# No wonder these things were recalled!



## carlalotta (Sep 20, 2011)

Well, the Evinrude is in approximately 1,000 different pieces and ready to be cleaned. (No, I am not going to restore it or mess with its originality in any way...apparently there were some serious worries that I would alter this bike after my first post haha I was only joking!! Promise!!) I thought it looks neat like this and you can really see just how strange these bikes were built so I thought I would share...


----------



## Talewinds (Sep 20, 2011)

Thanks for sharing, I like seeing the "exploded view" as well. 
  That thing's pretty nice.... for a boys bike


----------



## JOEL (Sep 20, 2011)

Wow, cool. Thanks for posting. What a crazy way to build a bike.


----------



## Oldbikes (Sep 20, 2011)

Amazing!  Looks like it's going to be a KILLER og example!  Looks like it is cleaning up extremely well...

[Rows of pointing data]

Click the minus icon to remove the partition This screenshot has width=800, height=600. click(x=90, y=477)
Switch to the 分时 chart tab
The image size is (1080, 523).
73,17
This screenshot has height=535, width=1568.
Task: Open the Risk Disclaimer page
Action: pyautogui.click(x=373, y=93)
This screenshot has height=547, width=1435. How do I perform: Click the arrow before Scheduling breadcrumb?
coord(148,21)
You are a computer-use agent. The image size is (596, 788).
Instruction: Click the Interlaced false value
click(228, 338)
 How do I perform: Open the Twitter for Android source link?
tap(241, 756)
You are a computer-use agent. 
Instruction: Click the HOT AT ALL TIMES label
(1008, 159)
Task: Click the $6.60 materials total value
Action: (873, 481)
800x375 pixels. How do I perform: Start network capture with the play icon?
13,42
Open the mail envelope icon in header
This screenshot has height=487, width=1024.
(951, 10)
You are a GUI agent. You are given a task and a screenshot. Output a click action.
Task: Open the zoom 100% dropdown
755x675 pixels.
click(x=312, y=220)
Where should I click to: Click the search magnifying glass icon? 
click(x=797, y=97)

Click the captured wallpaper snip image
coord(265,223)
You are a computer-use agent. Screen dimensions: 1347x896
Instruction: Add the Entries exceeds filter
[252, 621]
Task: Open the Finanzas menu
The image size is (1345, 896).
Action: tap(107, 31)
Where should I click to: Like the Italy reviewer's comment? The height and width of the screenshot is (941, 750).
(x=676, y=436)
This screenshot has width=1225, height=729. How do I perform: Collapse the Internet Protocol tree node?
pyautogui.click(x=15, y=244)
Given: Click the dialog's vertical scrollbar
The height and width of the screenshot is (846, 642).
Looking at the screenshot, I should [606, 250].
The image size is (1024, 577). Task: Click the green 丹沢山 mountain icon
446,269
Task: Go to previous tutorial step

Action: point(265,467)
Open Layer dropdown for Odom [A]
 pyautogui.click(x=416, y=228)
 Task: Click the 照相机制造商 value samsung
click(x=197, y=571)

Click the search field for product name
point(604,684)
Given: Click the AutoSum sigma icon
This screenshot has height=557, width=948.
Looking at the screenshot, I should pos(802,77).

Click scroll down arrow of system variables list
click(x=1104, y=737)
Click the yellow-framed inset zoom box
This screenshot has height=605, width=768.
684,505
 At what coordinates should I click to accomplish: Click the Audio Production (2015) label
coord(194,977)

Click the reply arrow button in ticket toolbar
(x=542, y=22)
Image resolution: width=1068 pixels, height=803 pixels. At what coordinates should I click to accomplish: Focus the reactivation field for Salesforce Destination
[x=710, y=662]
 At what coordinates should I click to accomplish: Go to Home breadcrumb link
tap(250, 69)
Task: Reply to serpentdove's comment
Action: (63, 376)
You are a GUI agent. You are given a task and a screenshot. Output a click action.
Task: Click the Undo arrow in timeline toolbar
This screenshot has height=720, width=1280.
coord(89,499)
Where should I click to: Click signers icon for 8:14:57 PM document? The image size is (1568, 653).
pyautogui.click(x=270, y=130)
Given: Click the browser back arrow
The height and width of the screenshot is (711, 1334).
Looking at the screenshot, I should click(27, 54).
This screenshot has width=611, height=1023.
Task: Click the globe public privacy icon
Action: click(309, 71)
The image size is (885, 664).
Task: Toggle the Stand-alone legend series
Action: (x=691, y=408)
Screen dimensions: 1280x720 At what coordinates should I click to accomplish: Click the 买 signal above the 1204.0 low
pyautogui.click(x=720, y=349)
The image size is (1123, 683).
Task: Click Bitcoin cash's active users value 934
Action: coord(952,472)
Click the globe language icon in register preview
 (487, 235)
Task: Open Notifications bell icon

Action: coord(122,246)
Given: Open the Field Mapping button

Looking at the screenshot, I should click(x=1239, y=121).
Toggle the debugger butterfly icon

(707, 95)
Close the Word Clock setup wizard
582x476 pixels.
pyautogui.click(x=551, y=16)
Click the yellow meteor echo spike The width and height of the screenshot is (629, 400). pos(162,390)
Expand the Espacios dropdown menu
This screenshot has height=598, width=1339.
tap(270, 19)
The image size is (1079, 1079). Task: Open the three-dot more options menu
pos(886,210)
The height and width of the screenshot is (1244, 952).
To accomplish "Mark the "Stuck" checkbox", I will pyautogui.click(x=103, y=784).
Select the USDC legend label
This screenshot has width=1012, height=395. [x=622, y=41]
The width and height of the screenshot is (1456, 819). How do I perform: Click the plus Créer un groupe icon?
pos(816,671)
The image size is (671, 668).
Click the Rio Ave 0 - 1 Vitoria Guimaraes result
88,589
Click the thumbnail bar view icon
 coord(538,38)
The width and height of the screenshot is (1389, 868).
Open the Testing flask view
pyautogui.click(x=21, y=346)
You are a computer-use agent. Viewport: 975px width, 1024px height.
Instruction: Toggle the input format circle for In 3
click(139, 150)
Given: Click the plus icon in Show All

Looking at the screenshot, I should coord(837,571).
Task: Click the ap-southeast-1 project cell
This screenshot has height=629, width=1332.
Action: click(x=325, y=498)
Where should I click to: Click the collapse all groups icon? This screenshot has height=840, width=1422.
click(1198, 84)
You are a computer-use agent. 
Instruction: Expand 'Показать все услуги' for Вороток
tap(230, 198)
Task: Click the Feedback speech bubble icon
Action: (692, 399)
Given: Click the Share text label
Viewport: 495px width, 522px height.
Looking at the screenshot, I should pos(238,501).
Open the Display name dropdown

## Task requirements
**A)** Copy the passage of the forum thread above that opens with the words "## Talewinds (Sep" and closes with "build a bike.", word for word.
**B)** Write out the lines from the entries that run from the line containing "The image size is (1079, 1079)." through the line containing "will pyautogui.click(x=103, y=784).", including both of those lines, without any changes.

## Task results
**A)**
## Talewinds (Sep 20, 2011)

Thanks for sharing, I like seeing the "exploded view" as well. 
  That thing's pretty nice.... for a boys bike


----------



## JOEL (Sep 20, 2011)

Wow, cool. Thanks for posting. What a crazy way to build a bike.

**B)**
The image size is (1079, 1079). Task: Open the three-dot more options menu
pos(886,210)
The height and width of the screenshot is (1244, 952).
To accomplish "Mark the "Stuck" checkbox", I will pyautogui.click(x=103, y=784).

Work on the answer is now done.